Task to complete>
Output range, inclusive: from the line containing "Choose 대체휴가 in" to the line containing "has width=401, height=868.". Restate those lines from the data below word for word and only those.

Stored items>
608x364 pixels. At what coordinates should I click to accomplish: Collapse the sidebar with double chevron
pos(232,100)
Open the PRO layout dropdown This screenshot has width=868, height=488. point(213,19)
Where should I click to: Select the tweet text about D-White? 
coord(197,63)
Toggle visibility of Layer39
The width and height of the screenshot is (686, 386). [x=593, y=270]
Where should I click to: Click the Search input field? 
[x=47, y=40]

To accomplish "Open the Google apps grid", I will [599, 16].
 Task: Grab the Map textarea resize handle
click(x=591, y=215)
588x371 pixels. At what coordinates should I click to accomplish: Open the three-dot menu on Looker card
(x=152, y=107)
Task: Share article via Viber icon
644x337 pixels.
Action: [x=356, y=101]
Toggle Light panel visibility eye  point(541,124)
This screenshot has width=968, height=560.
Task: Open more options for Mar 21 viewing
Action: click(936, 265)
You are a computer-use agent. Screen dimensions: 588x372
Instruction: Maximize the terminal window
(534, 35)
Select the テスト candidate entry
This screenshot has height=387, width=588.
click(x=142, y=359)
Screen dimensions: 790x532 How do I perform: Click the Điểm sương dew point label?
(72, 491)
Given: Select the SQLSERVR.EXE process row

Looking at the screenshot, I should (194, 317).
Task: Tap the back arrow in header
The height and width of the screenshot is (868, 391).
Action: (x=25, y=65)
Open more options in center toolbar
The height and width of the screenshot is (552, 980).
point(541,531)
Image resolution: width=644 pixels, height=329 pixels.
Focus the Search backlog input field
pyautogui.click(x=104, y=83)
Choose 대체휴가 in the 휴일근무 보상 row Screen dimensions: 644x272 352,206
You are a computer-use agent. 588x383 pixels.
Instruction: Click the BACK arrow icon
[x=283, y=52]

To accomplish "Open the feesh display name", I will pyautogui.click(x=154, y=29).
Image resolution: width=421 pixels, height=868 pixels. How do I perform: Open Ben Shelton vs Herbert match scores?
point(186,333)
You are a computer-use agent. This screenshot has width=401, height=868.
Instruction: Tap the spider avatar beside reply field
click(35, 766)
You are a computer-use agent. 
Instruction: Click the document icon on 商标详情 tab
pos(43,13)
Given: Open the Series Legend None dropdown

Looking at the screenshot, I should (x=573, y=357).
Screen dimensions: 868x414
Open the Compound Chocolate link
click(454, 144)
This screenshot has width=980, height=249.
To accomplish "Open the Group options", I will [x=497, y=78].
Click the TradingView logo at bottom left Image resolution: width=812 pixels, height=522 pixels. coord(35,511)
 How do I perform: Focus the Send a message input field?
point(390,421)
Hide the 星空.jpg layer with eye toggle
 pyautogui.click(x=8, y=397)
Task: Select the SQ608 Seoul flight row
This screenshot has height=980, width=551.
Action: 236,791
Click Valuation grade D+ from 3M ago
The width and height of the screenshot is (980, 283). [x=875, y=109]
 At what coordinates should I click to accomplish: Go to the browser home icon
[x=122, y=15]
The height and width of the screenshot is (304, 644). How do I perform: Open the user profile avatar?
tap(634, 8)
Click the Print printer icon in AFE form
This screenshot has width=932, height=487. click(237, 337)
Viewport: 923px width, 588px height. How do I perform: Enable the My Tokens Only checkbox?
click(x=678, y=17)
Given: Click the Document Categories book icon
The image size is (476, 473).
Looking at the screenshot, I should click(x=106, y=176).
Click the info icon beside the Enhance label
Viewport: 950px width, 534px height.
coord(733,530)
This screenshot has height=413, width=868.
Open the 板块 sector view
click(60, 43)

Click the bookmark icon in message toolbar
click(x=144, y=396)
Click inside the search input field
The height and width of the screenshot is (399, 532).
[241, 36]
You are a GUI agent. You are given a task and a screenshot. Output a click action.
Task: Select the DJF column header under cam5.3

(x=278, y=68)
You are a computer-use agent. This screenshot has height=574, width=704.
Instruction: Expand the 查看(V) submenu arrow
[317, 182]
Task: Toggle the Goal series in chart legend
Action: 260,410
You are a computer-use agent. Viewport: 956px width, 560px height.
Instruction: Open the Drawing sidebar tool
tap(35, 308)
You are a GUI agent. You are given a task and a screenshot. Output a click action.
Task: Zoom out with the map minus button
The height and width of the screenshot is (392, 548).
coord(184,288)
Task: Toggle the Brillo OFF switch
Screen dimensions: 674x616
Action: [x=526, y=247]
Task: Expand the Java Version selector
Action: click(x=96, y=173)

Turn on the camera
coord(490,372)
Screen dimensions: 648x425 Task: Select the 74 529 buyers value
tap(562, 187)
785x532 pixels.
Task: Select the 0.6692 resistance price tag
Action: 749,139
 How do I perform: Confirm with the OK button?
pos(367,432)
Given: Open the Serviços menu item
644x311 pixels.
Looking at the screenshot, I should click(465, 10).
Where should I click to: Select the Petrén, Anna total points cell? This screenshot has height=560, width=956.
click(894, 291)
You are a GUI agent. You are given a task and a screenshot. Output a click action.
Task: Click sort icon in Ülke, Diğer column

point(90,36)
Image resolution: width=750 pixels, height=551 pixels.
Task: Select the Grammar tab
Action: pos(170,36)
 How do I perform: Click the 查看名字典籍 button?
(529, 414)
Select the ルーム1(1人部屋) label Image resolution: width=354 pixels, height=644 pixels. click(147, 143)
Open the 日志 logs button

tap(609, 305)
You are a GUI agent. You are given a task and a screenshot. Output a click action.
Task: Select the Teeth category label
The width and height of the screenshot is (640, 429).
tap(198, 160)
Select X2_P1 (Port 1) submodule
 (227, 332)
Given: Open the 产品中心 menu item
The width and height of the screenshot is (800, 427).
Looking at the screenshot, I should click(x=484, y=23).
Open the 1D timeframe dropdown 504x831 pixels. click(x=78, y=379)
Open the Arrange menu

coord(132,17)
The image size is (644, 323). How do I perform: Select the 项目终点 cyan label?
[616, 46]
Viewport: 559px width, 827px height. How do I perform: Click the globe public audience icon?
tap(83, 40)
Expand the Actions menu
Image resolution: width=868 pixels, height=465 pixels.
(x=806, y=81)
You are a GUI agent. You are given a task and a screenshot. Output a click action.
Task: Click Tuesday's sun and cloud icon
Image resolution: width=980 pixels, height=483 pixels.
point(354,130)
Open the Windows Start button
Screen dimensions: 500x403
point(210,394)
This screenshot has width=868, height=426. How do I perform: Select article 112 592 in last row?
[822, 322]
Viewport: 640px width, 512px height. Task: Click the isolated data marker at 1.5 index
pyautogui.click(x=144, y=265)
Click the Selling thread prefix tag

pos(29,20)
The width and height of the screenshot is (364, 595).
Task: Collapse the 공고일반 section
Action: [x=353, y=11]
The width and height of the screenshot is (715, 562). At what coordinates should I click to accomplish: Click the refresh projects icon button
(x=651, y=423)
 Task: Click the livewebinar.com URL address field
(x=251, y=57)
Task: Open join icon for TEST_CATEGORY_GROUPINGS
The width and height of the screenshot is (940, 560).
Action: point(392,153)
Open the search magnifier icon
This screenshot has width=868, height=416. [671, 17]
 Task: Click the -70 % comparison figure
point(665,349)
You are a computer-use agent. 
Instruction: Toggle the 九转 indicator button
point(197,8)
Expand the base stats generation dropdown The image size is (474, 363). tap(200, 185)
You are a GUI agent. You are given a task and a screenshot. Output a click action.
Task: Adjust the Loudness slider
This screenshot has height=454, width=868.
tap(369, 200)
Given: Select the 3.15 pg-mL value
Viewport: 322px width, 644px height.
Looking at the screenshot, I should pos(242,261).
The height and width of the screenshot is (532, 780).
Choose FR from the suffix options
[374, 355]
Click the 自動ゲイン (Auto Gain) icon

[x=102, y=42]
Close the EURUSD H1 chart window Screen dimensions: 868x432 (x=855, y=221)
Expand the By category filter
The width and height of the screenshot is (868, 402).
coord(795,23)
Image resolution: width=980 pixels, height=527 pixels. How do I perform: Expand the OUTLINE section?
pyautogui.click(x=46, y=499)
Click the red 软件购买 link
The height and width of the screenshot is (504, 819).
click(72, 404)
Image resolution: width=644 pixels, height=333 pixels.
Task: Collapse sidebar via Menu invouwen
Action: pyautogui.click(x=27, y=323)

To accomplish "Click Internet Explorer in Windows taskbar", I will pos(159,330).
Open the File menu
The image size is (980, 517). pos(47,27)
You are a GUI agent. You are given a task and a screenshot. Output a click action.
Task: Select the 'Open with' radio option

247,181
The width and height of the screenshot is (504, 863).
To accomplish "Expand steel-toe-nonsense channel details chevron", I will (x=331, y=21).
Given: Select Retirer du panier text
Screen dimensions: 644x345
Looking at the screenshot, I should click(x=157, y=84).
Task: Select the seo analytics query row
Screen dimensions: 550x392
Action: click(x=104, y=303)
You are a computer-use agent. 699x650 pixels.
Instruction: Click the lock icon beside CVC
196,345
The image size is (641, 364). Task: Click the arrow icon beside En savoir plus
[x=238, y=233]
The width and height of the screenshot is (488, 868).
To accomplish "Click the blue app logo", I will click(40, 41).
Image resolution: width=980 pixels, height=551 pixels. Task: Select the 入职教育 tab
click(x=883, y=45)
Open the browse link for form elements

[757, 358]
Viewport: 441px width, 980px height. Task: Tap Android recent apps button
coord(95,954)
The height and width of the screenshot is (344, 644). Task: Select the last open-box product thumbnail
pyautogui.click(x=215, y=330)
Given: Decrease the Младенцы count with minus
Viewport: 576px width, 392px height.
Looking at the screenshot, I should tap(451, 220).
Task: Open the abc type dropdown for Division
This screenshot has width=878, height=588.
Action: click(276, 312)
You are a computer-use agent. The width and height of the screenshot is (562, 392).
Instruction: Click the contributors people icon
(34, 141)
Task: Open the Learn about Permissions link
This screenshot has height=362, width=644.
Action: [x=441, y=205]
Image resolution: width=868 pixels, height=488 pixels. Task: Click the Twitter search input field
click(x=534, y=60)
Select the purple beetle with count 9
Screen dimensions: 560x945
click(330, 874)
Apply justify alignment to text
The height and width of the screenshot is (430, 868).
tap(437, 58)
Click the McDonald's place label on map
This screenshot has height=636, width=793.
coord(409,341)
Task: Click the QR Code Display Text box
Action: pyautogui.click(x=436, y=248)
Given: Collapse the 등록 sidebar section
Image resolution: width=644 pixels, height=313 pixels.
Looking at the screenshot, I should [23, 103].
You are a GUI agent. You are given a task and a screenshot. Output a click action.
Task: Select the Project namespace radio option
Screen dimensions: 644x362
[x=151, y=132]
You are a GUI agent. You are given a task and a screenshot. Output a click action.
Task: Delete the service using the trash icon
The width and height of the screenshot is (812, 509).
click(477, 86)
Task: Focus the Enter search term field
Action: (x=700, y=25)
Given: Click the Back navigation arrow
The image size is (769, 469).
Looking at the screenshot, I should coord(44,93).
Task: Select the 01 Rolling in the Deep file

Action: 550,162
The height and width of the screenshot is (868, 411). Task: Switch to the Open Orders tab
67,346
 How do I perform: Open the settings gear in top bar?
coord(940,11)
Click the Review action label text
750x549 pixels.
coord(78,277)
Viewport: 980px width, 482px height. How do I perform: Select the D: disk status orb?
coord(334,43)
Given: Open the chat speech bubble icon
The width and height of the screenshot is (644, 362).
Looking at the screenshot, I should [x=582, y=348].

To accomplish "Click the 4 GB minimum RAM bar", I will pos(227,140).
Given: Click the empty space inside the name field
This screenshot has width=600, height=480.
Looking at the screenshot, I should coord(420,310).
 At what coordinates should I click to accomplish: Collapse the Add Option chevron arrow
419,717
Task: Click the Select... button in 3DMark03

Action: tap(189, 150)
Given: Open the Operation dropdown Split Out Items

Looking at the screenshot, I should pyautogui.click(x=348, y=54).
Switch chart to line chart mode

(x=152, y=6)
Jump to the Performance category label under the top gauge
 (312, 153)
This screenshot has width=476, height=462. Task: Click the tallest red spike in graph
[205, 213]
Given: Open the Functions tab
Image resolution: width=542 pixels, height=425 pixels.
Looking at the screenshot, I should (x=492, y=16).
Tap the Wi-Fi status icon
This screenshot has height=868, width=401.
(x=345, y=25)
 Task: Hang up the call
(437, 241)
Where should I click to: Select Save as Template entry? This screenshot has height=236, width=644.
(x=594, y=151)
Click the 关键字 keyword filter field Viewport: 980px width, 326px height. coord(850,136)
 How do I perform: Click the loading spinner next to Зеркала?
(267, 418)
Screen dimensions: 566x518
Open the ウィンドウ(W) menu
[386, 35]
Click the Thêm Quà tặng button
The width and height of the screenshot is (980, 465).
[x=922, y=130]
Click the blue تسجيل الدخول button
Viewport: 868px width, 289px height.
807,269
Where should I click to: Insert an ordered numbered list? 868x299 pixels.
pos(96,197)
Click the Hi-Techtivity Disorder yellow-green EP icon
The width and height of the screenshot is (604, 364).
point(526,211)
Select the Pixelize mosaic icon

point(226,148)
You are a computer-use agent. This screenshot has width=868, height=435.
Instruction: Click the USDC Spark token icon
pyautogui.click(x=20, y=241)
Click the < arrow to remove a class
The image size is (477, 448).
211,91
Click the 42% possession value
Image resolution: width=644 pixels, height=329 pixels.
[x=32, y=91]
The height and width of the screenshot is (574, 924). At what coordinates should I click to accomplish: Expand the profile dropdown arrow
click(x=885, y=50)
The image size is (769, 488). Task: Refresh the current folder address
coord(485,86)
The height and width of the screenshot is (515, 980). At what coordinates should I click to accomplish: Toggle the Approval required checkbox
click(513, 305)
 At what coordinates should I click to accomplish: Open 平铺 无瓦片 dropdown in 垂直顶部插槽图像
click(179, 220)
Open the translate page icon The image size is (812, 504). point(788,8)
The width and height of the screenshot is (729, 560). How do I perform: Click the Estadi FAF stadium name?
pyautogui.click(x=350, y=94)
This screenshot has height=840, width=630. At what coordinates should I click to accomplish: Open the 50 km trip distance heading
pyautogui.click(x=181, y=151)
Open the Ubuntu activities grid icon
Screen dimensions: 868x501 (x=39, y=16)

Finished exercise>
Choose 대체휴가 in the 휴일근무 보상 row Screen dimensions: 644x272 352,206
You are a computer-use agent. 588x383 pixels.
Instruction: Click the BACK arrow icon
[x=283, y=52]

To accomplish "Open the feesh display name", I will pyautogui.click(x=154, y=29).
Image resolution: width=421 pixels, height=868 pixels. How do I perform: Open Ben Shelton vs Herbert match scores?
point(186,333)
You are a computer-use agent. This screenshot has width=401, height=868.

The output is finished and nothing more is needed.